Optionally, the one or more openings may all have a same extension in a perimetral direction perpendicular to the longitudinal direction (e.g. may all cover the same angle in a cylindrical coordinate system). More preferably, the one or more openings and the standing portions may all have the same extension in the perimetral direction perpendicular to the longitudinal direction. In some embodiments, the height H may correspond to a distance in the longitudinal direction between the bottom end of the filtering body and the longitudinal position of the base of the filtering body, such that the standing portions of the at least one sidewall of the filtering body may longitudinally extend beyond the base of the filtering body and the one or more openings may longitudinally extend from the bottom end of the filtering body to the base.

A space region enclosed by the standing portions of the at least one sidewall of the filtering body fluidly communicates with an exterior thereof through the one or more openings.

The base of the filtering body may hence longitudinally separate the inner space of the filtering beaker from the aforesaid space region enclosed by the standing portions of the at least one sidewall of the filtering body.

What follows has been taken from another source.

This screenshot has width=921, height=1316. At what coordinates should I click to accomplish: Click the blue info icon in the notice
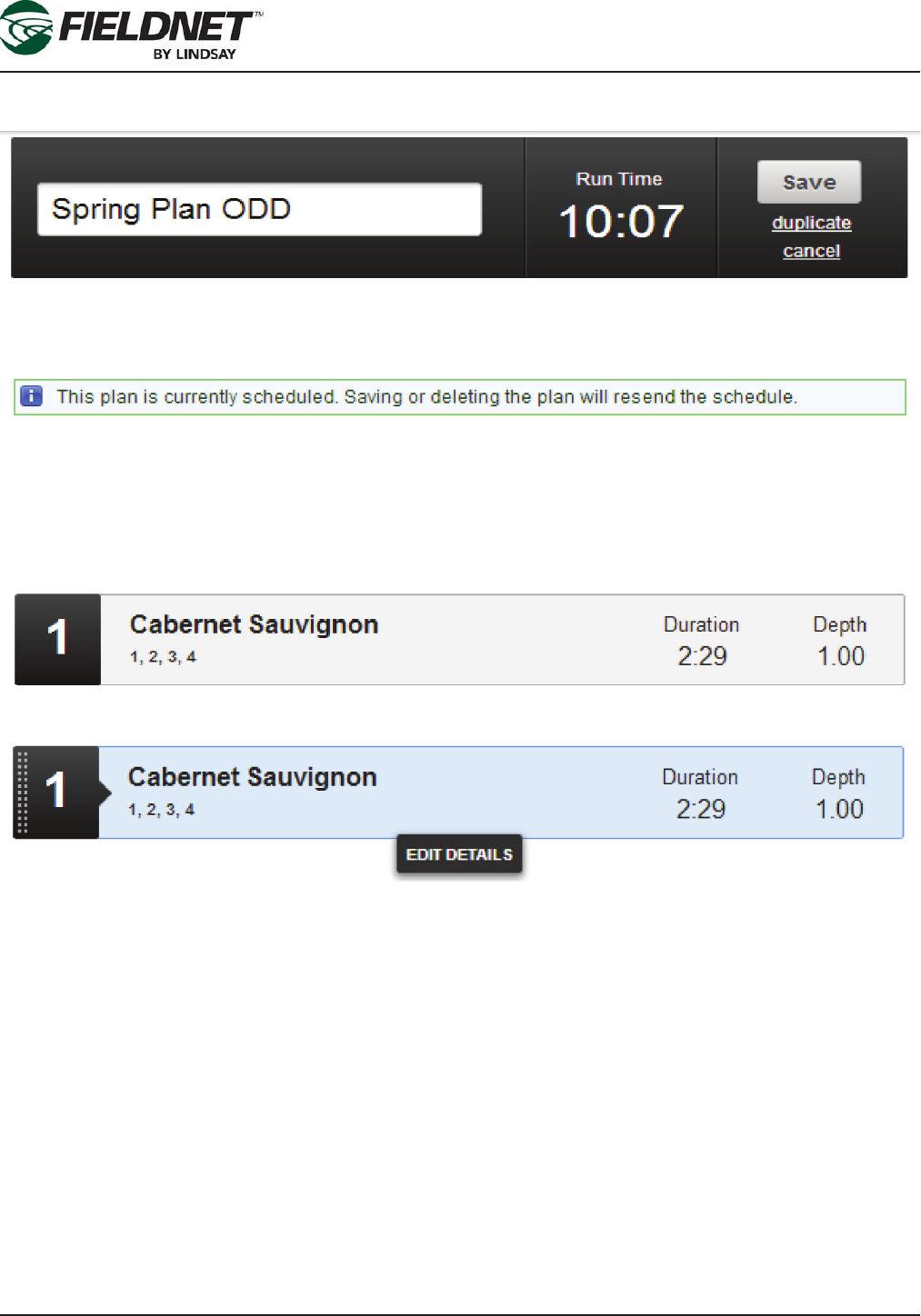[x=32, y=396]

As previously explained, the standing portions can be used for letting the filtering beaker rest on them on the bottom of a container when the filtering beaker is received within a container for producing the liquid emulsion, which is to be collected in the container, such that the standing portions abut against the bottom of the container and act as “standing legs” of the filtering beaker. Thanks to the standing portions, a vertical interspace remains between the base of the filtering portion and the bottom of the container in which the filtering beaker is received when the filtering beaker rests on the bottom of the container. The interspace may have a longitudinal extension equal to or greater than the height H. This interspace may allow a turbulent flow driven by a blending device received within the filtering beaker to be directed through a filtering area or filtering areas arranged on the base of the filtering body, first axially downwards from the inner space of the filtering beaker into a space region enclosed by the standing portions, towards the bottom of the container, and then radially outwards through the one or more openings. As a result, an improved emulsifying effect can be achieved and the usability of the filtering beaker is improved.

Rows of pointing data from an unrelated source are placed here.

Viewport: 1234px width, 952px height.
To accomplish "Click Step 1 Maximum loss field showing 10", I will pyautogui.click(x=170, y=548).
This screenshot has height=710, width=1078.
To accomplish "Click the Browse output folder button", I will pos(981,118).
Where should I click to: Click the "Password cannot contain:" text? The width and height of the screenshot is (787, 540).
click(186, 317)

The one or more openings of the filtering body may have a circular, square and/or polygonal shape. The one or more openings may be formed as a longitudinal recesses or indentations in the at least one sidewall of the filtering body arranged between adjacent standing portions. For example, the sidewall of a substantially cylindrical filtering body may have a crenelated structure, wherein each of the one or more openings may be formed as a quadrangular embrasure or recessed portion of the standing portion and may be evenly spaced, such that each of the one or more openings is arranged between two adjacent non-recessed portions (merlons) corresponding to standing portion of the sidewall of the filtering body.

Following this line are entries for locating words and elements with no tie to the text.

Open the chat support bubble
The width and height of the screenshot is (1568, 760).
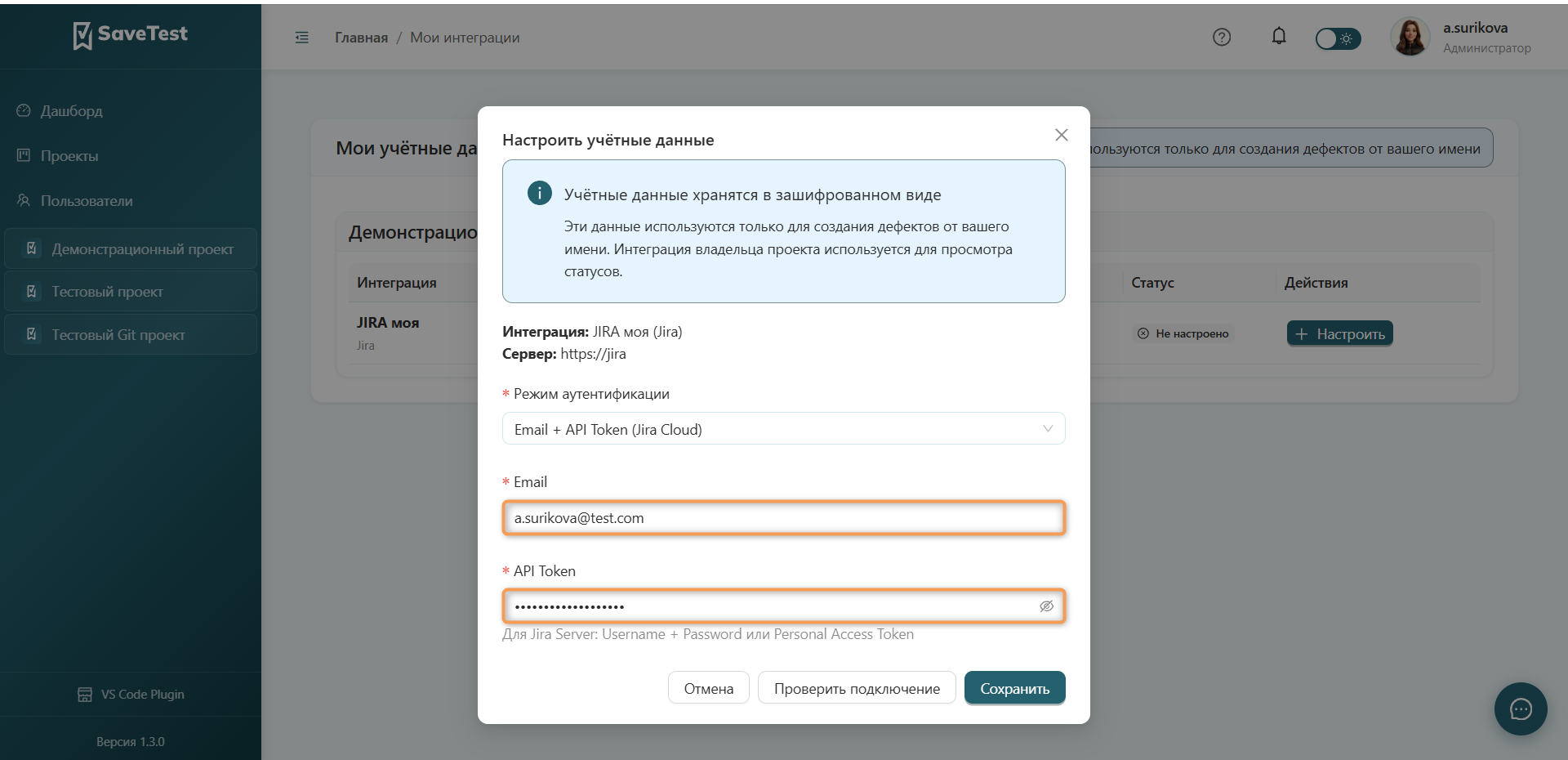tap(1521, 709)
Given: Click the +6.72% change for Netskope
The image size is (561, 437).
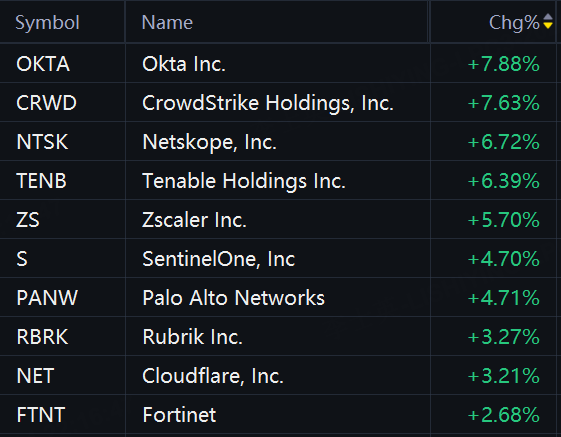Looking at the screenshot, I should [x=503, y=142].
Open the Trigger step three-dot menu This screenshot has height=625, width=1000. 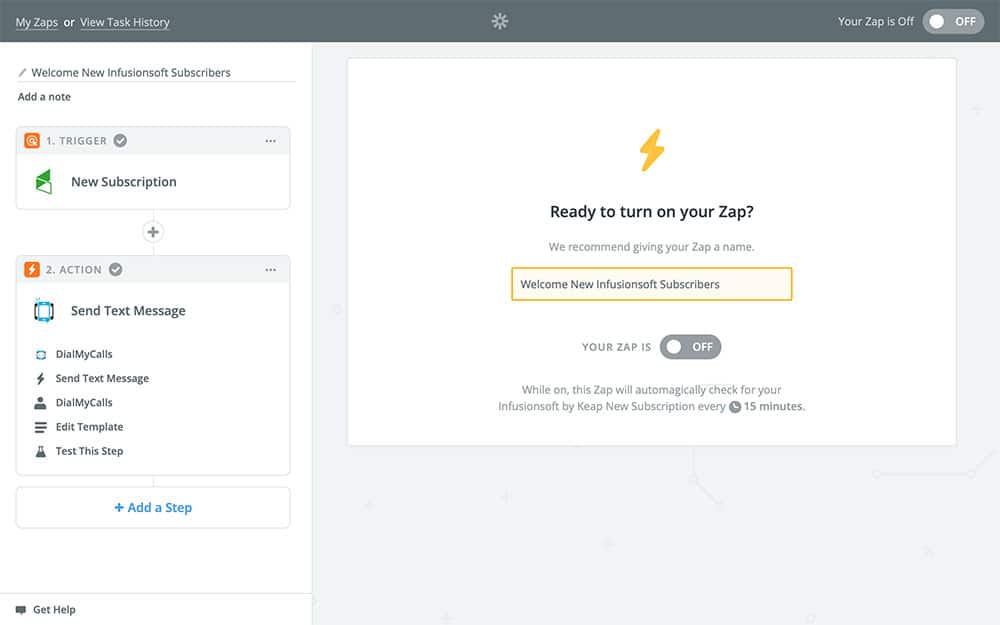pyautogui.click(x=270, y=141)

In some preferred embodiments, the base of the filtering body, in particular when the filtering body has tubular geometry, may be or comprise a filtering element comprising one or more of the at least one filtering area. The filtering element may be removably attachable to the rest of the filtering body. The one or more filtering areas arranged in the filtering element may be configured as a filtering mesh and/or as a plurality of filtering pores. The filtering element may for example be or comprise a filtering disc comprising a disc-shaped filtering mesh.